Retype the whole of the data exactly.

Data Start Marker

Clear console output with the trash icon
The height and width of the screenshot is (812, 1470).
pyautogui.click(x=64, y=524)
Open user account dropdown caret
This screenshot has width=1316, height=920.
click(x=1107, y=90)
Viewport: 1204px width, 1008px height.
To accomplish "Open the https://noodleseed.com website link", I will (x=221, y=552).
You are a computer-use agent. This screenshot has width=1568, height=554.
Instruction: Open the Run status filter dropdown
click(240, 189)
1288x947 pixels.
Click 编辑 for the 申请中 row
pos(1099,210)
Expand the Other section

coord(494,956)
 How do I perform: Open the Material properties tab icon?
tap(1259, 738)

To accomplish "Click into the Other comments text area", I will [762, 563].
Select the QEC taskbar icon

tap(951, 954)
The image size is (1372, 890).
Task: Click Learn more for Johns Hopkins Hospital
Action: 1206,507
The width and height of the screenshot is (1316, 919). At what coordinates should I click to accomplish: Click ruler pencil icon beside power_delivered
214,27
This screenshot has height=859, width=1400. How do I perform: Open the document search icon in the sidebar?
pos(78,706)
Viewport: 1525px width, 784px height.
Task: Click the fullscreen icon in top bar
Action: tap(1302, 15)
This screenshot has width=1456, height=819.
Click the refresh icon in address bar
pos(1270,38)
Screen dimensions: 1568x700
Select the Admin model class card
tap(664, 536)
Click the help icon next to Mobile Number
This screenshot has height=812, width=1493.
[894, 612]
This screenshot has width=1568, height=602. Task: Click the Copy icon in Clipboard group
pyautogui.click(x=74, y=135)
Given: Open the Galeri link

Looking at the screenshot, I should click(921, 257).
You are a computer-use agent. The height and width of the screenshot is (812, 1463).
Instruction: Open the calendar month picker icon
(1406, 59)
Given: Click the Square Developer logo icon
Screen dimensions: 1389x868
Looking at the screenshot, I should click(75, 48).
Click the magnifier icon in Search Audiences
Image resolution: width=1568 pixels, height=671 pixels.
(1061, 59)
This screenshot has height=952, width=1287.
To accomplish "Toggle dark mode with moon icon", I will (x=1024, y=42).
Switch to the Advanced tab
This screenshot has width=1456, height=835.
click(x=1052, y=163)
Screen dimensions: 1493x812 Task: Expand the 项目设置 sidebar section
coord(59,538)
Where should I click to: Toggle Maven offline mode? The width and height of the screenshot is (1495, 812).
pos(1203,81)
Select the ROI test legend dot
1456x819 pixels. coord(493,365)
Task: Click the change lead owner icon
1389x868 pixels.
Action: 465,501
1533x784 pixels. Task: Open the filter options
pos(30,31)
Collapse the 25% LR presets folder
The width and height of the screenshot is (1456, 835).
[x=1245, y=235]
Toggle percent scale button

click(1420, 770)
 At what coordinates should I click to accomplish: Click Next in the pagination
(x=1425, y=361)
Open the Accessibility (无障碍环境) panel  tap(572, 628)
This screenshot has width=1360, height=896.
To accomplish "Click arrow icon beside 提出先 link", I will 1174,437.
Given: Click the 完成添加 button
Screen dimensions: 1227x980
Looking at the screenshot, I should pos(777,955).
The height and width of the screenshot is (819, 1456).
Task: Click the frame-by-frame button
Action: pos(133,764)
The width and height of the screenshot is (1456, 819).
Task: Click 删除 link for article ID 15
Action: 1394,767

Data End Marker

| Response to the exercise |
Clear console output with the trash icon
The height and width of the screenshot is (812, 1470).
pyautogui.click(x=64, y=524)
Open user account dropdown caret
This screenshot has width=1316, height=920.
click(x=1107, y=90)
Viewport: 1204px width, 1008px height.
To accomplish "Open the https://noodleseed.com website link", I will (x=221, y=552).
You are a computer-use agent. This screenshot has width=1568, height=554.
Instruction: Open the Run status filter dropdown
click(240, 189)
1288x947 pixels.
Click 编辑 for the 申请中 row
pos(1099,210)
Expand the Other section

coord(494,956)
 How do I perform: Open the Material properties tab icon?
tap(1259, 738)

To accomplish "Click into the Other comments text area", I will [762, 563].
Select the QEC taskbar icon

tap(951, 954)
The image size is (1372, 890).
Task: Click Learn more for Johns Hopkins Hospital
Action: 1206,507
The width and height of the screenshot is (1316, 919). At what coordinates should I click to accomplish: Click ruler pencil icon beside power_delivered
214,27
This screenshot has height=859, width=1400. How do I perform: Open the document search icon in the sidebar?
pos(78,706)
Viewport: 1525px width, 784px height.
Task: Click the fullscreen icon in top bar
Action: tap(1302, 15)
This screenshot has width=1456, height=819.
Click the refresh icon in address bar
pos(1270,38)
Screen dimensions: 1568x700
Select the Admin model class card
tap(664, 536)
Click the help icon next to Mobile Number
This screenshot has height=812, width=1493.
[894, 612]
This screenshot has width=1568, height=602. Task: Click the Copy icon in Clipboard group
pyautogui.click(x=74, y=135)
Given: Open the Galeri link

Looking at the screenshot, I should click(921, 257).
You are a computer-use agent. The height and width of the screenshot is (812, 1463).
Instruction: Open the calendar month picker icon
(1406, 59)
Given: Click the Square Developer logo icon
Screen dimensions: 1389x868
Looking at the screenshot, I should click(75, 48).
Click the magnifier icon in Search Audiences
Image resolution: width=1568 pixels, height=671 pixels.
(1061, 59)
This screenshot has height=952, width=1287.
To accomplish "Toggle dark mode with moon icon", I will (x=1024, y=42).
Switch to the Advanced tab
This screenshot has width=1456, height=835.
click(x=1052, y=163)
Screen dimensions: 1493x812 Task: Expand the 项目设置 sidebar section
coord(59,538)
Where should I click to: Toggle Maven offline mode? The width and height of the screenshot is (1495, 812).
pos(1203,81)
Select the ROI test legend dot
1456x819 pixels. coord(493,365)
Task: Click the change lead owner icon
1389x868 pixels.
Action: 465,501
1533x784 pixels. Task: Open the filter options
pos(30,31)
Collapse the 25% LR presets folder
The width and height of the screenshot is (1456, 835).
[x=1245, y=235]
Toggle percent scale button

click(1420, 770)
 At what coordinates should I click to accomplish: Click Next in the pagination
(x=1425, y=361)
Open the Accessibility (无障碍环境) panel  tap(572, 628)
This screenshot has width=1360, height=896.
To accomplish "Click arrow icon beside 提出先 link", I will 1174,437.
Given: Click the 完成添加 button
Screen dimensions: 1227x980
Looking at the screenshot, I should pos(777,955).
The height and width of the screenshot is (819, 1456).
Task: Click the frame-by-frame button
Action: pos(133,764)
The width and height of the screenshot is (1456, 819).
Task: Click 删除 link for article ID 15
Action: 1394,767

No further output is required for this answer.